Le bassin versant de la rivière N'Djili
n'échappe pas à cette triste réalité. La croissance
démographique explosive, la pauvreté et les difficultés de
logement sont à la base d'une crise écologique multiforme et
aiguë observée dans cette aire. Il en résulte une forte
pression sur les ressources et en particulier sur les terres avec comme
conséquence l'occupation illégale et irrationnelle de tous les
espaces apparemment disponibles y compris les zones marginales très
critiques (lit majeur des rivières, zones inondables et zones fragiles
à fortes pentes sensibles à l'érosion). Aujourd'hui, il
constitue la partie de Kinshasa qui est le théâtre du plus grand
nombre des catastrophes naturelles: érosions, inondations,
ensablement... Des chercheurs commencent à s'intéresser à
différents aspects environnementaux, sociaux, économiques et
même géologiques de cette partie de la ville. Malheureusement, les
études menées à ce jour sont caractérisées
par leur approche tout à fait sectorielle qui ne permet pas
d'appréhender les divers problèmes dans leur ensemble et dans
leurs interrelations. Ce travail est le premier essai d'une étude
systémique appliquée à ce bassin versant qui revêt
une grande importance pour la ville.
Dans ce travail, nous nous proposons d'étudier
l'état global du bassin versant de la rivière N'Djili et d'en
établir le diagnostic environnemental. Pour ce faire, les objectifs
poursuivis sont les suivants:
1) Etablir un diagnostic environnemental exhaustif en
identifiant les divers types de dégradation du site et en
étudiant l'impact des problèmes de l'environnement sur la
qualité de la vie de la population dans le bassin versant;
2) Evaluer la qualité des eaux;
3) Réaliser la cartographie numérique
écologique et environnementale en indiquant les zones à
risques vis - à - vis des catastrophes naturelles;
4) Proposer des solutions pour réduire l'impact des
catastrophes liées aux dégradations de l'environnement ainsi que
des pistes solutions pour un aménagement rationnel en vue de
l'utilisation rationnelle, optimale, durable et équitable des ressources
en terres et en eaux et d'améliorer la qualité de l'environnement
et les conditions de vie de la population.

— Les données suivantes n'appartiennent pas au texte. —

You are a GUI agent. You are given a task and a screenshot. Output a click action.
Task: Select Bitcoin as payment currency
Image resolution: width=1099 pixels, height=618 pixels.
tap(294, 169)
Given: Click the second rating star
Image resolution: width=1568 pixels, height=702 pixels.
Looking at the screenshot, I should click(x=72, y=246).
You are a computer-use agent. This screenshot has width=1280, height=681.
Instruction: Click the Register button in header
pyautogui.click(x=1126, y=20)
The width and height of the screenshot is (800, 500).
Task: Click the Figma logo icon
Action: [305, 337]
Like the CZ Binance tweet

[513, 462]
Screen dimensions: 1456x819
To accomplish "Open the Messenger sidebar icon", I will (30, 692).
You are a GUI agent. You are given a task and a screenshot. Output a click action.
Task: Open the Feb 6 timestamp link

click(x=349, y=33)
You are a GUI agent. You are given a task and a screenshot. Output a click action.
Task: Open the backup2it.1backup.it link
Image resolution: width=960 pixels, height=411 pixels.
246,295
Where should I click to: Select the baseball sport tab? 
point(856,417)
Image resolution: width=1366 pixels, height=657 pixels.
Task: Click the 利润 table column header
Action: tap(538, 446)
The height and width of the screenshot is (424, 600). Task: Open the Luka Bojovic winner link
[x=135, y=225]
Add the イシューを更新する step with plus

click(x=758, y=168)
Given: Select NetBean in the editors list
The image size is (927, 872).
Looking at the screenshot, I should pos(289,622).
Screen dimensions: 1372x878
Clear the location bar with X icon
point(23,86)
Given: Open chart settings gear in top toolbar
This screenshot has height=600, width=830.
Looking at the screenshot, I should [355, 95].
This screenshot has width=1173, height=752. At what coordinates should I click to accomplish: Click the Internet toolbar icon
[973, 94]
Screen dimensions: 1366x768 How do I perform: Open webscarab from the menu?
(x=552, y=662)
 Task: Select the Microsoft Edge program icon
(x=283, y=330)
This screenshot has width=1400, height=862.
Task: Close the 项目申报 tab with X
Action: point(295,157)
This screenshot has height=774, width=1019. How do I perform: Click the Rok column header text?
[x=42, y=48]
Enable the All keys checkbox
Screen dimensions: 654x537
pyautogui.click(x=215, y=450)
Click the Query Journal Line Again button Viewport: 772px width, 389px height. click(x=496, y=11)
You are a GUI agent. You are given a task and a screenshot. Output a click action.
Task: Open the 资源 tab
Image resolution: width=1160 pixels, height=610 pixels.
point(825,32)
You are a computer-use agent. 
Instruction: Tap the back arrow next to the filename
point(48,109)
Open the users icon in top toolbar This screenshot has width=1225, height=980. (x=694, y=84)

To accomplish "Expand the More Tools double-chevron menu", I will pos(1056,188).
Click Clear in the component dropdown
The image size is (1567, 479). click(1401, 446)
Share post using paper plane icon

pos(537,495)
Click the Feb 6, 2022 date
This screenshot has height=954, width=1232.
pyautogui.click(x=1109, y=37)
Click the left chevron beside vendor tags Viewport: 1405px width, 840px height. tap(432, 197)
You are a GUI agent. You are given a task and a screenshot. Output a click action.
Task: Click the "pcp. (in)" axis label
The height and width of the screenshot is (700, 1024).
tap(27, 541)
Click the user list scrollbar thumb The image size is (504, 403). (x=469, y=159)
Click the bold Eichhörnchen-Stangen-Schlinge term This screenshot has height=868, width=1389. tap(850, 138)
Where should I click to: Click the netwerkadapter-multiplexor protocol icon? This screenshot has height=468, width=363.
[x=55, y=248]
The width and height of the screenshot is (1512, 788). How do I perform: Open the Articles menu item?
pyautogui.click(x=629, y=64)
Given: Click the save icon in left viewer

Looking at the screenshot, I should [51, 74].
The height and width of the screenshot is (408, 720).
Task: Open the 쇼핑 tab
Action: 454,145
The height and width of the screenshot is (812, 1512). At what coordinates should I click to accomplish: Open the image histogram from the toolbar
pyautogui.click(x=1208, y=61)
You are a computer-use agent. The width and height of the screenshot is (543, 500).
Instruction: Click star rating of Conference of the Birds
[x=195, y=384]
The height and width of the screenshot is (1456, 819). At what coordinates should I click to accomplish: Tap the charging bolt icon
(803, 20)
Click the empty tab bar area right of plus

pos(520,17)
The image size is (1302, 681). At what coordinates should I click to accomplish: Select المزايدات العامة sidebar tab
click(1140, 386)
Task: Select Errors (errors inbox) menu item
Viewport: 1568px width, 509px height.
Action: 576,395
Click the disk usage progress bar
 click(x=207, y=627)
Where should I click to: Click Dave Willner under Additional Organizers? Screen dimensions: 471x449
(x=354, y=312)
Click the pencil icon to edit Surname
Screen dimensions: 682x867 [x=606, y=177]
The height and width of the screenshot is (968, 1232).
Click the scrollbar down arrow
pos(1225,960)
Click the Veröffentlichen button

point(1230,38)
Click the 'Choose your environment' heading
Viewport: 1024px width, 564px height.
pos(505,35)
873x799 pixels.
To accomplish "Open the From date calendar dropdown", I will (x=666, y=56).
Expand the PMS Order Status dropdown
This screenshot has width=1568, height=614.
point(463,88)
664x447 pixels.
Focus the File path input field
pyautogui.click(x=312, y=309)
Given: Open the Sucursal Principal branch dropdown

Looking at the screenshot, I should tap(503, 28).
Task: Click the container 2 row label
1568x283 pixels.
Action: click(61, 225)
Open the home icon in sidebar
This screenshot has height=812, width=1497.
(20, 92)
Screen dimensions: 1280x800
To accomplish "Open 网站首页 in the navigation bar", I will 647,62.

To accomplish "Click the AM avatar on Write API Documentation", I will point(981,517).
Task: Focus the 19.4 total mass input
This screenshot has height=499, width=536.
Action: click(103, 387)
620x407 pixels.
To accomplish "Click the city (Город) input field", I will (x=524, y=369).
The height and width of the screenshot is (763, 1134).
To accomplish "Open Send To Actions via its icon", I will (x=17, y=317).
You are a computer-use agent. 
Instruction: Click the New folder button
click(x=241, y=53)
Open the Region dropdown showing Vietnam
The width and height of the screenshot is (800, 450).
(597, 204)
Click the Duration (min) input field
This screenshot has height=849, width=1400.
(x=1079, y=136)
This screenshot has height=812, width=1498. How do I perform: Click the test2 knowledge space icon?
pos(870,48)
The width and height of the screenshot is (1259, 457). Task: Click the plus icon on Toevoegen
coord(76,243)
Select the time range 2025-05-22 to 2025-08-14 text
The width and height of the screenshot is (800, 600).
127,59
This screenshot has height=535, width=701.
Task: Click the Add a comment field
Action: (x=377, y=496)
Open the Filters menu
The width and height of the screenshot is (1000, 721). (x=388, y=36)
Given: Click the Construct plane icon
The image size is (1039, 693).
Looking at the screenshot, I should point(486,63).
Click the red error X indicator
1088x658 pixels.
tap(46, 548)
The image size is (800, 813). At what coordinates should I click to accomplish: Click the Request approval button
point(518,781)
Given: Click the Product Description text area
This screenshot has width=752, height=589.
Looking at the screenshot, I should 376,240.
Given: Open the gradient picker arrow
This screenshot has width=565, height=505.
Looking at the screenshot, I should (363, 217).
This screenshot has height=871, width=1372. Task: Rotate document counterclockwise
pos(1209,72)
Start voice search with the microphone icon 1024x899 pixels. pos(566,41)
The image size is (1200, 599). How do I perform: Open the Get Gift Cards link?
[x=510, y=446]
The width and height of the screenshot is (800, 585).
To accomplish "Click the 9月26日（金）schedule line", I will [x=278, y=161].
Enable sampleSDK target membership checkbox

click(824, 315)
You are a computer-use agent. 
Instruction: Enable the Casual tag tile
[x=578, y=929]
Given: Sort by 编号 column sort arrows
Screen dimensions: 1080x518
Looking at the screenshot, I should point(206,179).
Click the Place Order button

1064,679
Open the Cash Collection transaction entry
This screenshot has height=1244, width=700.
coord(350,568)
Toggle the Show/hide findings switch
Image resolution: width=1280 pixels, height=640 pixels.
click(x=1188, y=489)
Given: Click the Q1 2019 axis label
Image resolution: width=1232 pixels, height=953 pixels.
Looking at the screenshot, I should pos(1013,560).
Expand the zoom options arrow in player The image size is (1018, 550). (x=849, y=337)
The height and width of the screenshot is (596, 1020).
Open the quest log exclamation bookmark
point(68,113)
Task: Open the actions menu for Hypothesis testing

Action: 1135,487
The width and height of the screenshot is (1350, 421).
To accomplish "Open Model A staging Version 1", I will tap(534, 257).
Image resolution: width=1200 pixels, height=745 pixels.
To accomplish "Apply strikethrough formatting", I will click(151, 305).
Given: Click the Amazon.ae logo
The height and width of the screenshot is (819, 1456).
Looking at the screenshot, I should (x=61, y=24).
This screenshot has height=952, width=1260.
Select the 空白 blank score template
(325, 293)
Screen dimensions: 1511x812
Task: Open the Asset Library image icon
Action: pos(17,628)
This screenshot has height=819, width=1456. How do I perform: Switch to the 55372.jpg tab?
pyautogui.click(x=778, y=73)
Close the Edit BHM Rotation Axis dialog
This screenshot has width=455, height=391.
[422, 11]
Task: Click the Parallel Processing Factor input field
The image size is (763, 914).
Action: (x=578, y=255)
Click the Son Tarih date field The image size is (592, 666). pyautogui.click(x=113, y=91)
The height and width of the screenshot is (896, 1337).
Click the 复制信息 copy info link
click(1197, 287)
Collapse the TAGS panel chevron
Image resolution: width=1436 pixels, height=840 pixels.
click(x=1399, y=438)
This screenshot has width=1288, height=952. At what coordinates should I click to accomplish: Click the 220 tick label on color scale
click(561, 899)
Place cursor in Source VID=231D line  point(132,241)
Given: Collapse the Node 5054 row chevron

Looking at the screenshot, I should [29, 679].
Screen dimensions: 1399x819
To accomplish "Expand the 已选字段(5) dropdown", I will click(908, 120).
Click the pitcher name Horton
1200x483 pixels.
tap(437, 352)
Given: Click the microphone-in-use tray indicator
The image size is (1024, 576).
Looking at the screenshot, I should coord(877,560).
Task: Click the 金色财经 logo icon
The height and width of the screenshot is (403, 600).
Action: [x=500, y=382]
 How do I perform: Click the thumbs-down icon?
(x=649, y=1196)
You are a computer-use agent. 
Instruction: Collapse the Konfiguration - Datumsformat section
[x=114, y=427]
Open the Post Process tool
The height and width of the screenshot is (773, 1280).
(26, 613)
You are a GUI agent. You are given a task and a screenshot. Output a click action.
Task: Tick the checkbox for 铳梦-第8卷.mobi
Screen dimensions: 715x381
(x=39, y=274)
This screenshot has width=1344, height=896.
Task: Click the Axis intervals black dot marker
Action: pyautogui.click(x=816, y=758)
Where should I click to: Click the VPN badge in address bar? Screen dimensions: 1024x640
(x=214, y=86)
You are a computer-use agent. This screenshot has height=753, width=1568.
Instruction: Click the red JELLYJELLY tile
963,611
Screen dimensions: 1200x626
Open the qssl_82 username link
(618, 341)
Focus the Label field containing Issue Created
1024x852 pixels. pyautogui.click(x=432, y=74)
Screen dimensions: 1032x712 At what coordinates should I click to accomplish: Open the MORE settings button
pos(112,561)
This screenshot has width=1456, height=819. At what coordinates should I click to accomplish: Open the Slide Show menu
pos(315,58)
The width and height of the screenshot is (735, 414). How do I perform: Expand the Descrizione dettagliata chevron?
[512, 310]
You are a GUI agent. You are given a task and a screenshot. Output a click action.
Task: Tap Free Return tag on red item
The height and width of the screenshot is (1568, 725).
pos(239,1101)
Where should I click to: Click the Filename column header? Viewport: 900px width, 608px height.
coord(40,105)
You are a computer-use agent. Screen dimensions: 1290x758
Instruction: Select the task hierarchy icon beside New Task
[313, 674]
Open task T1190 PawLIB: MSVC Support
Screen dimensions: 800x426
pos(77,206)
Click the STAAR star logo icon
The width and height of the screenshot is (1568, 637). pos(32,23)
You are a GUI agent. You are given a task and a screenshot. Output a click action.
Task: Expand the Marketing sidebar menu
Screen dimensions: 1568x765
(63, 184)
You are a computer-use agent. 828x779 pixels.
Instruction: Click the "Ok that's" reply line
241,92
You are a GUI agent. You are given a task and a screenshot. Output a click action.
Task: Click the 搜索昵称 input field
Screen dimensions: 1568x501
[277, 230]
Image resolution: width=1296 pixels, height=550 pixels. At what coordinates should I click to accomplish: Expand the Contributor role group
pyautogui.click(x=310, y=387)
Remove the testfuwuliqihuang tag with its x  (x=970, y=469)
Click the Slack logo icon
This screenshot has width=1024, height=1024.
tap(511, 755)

Le présent travail comprend trois parties : la
méthodologie qui comprend l'étude du milieu (bassin versant de la
rivière N'Djili) et les méthodes appliquées en vue
d'atteindre les objectifs fixés dans le présent travail, les
résultats obtenus (résultats des analyses physico - chimiques et
biologiques des eaux de la rivière N'Djili, état de
l'environnement global des municipalités situées dans le bassin
versant de la rivière N'Djili) et enfin, la discussion, conclusion et
recommandations. L'environnement global a été analysé
ainsi que les cas particuliers des communes les plus touchées notamment
Kisenso, Matete, Limete, Masina. Toutefois, il faut signaler que seules les
catastrophes naturelles survenant régulièrement dans la partie
urbaine du bassin ont été étudiées tant dans leurs
causes que dans leurs conséquences sur le site et sur l'homme. Des
solutions appropriées ont été proposées pour
améliorer la qualité de l'environnement et les conditions de vie
de la population et réduire l'impact des catastrophes qui sont devenues
une plaie pour la ville.
Il faut cependant signaler que ce travail a connu de
nombreuses difficultés : l'importance des distances parcourues sous
la pluie et sous un soleil accablant, la difficulté d'accéder
à la documentation et aux matériels et appareils utiles pour le
prélèvement et l'analyse des données et surtout les
difficultés d'accès à certains sites dans les quartiers
d'extension par suite des contraintes de terrain.